Stored data:

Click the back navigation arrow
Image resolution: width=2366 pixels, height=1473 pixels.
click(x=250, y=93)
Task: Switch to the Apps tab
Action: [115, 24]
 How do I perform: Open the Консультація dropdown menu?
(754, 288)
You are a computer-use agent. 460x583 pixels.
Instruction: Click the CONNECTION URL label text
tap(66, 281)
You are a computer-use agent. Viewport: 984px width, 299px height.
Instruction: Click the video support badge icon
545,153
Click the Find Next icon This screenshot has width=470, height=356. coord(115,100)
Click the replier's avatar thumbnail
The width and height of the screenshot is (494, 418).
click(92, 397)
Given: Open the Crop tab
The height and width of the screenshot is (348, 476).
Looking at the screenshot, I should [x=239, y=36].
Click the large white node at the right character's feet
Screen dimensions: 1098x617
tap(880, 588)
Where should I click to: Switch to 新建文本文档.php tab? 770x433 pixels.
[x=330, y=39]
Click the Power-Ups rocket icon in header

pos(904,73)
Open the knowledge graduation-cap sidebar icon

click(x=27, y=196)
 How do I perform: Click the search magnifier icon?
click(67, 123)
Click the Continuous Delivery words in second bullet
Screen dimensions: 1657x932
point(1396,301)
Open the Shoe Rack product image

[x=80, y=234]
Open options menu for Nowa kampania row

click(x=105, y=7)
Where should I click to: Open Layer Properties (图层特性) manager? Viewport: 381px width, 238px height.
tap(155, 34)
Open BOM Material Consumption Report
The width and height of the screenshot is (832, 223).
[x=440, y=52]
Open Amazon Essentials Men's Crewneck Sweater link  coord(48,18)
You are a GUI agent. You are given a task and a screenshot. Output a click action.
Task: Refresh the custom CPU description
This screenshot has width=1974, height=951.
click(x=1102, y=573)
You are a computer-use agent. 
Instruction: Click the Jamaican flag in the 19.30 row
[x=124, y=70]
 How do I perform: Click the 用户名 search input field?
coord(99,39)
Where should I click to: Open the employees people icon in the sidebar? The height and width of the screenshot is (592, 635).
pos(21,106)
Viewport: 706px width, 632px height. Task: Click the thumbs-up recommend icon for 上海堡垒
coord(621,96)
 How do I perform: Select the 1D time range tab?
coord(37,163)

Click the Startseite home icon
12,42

What to do:
Please copy out the stretch of the material above from the line containing "Where should I click to: Open the" through the end, keeping every line unchanged.

Exercise response:
Where should I click to: Open the employees people icon in the sidebar? The height and width of the screenshot is (592, 635).
pos(21,106)
Viewport: 706px width, 632px height. Task: Click the thumbs-up recommend icon for 上海堡垒
coord(621,96)
 How do I perform: Select the 1D time range tab?
coord(37,163)

Click the Startseite home icon
12,42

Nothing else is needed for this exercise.